Il est curieux de suivre sur ce nouveau terrain l’évolution de la politique du cabinet de Yeddo. Lié par les traités que l’on connaît avec toutes les puissances européennes et placé vis-à-vis d’elles sur un pied d’inégalité, il cherche autour de lui un état avec lequel il puisse du moins traiter d’égal à égal, sinon prendre à son tour le ton de maître et le rôle de pionnier de la civilisation. Cette attitude fait songer à ce jeu d’enfans qu’on appelle « la maîtresse d’école, » où les fillettes répètent gravement à leurs compagnes la morale qu’on vient de leur faire, heureuses si elles sont entendues de leur institutrice et peuvent lui prouver ainsi qu’elles ont profité de ses leçons. On retrouve la même pensée dirigeante dans toute la conduite du Japon avec ses voisins asiatiques. Un navire péruvien chargé de coulies chinois vient-il, poussé par le mauvais temps, relâcher à Yokohama, on saisit la cargaison humaine, on juge le capitaine et l’on renvoie les coulies dans leur patrie, qui s’empresse de les réexporter. Voilà une bonne leçon d’humanité donnée à cette Chine rétrograde qui laisse pratiquer chez elle la traite des blancs, et au Pérou, qui fait ce honteux trafic. Les insulaires à-demi sauvages de Formose ont-ils maltraité des pêcheurs japonais jetés sur leur côte, on part en guerre pour réduire, coloniser et civiliser cette peuplade ennemie de la sécurité des mers, que la Chine contient à grand’peine et dont plusieurs nations européennes avaient déjà subi les insultes, sans songer à en tirer autre chose que des représailles. Un groupe d’îlots stériles habités par quelques écumeurs de mer, les Bonins[1], vient-il à se réclamer de la souveraineté nominale du Japon, on ne manque pas cette occasion d’y établir une juridiction qui s’étendra peut-être sur des blancs. Est-il question d’une guerre ? on se préoccupe avant tout des règles du droit international et des conventions de Genève et de Bruxelles, pour les appliquer à des peuples qui sans doute ne s’en embarrassent guère.
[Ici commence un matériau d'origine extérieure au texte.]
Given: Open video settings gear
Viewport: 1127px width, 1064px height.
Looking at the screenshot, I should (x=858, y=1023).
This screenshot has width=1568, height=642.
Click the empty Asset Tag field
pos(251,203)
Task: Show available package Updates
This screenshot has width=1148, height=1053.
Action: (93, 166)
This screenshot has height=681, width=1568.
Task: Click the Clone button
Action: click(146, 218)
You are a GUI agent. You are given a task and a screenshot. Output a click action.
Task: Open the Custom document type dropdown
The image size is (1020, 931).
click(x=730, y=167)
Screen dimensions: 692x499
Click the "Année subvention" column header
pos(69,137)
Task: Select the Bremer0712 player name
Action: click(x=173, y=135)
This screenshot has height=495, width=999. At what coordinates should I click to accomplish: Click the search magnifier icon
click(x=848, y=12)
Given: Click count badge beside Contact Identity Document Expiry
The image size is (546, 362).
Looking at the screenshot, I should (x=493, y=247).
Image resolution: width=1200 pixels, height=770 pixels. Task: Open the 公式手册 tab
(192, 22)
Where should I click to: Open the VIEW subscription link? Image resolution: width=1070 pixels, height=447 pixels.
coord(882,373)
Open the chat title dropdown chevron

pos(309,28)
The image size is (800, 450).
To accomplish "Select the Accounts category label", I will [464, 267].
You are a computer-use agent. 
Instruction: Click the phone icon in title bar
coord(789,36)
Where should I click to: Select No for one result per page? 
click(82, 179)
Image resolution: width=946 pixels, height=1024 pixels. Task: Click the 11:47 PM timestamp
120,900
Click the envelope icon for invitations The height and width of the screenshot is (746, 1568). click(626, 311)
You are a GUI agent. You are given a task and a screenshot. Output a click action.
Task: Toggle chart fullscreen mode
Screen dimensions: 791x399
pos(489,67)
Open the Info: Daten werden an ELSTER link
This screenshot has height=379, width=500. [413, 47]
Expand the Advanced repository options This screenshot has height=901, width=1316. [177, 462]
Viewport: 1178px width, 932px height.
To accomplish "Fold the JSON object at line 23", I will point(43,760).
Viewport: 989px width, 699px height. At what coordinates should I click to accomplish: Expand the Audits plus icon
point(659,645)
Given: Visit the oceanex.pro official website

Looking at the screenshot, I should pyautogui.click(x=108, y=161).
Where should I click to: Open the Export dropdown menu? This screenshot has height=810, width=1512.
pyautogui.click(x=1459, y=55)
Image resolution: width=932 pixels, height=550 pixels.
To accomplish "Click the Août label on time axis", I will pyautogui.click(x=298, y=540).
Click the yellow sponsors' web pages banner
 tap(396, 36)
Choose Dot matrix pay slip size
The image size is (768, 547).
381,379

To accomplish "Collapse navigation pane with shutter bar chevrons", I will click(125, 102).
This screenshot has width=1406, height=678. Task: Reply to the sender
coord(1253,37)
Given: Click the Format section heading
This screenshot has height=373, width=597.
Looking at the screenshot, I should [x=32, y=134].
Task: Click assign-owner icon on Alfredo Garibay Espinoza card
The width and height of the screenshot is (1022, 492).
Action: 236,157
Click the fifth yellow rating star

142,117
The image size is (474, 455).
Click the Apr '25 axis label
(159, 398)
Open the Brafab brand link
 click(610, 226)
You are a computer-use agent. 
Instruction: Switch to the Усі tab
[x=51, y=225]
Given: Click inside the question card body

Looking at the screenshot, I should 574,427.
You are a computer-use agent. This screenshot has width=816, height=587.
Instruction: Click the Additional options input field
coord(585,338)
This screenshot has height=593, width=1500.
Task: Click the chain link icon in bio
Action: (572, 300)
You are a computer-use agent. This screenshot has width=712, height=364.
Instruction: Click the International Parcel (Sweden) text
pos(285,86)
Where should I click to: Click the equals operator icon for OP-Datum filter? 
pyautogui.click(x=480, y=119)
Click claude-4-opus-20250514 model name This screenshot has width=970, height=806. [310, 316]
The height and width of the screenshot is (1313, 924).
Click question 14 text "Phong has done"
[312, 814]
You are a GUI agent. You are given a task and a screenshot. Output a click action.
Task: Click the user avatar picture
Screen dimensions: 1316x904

En un mot, dans tous ces conflits que l’on va chercher, on poursuit moins un but direct, un intérêt immédiat, que l’occasion de jouer publiquement un rôle, dans lequel on pourra se montrer tel que l’on veut paraître désormais.

  1. Les Iles Bonin, petit archipel situé par 160 degrés de longitude est et 36 degrés de latitude nord, sont peuplées par les Kanaks, au milieu desquels se trouvent une soixantaine de blancs, la plupart baleiniers déserteurs.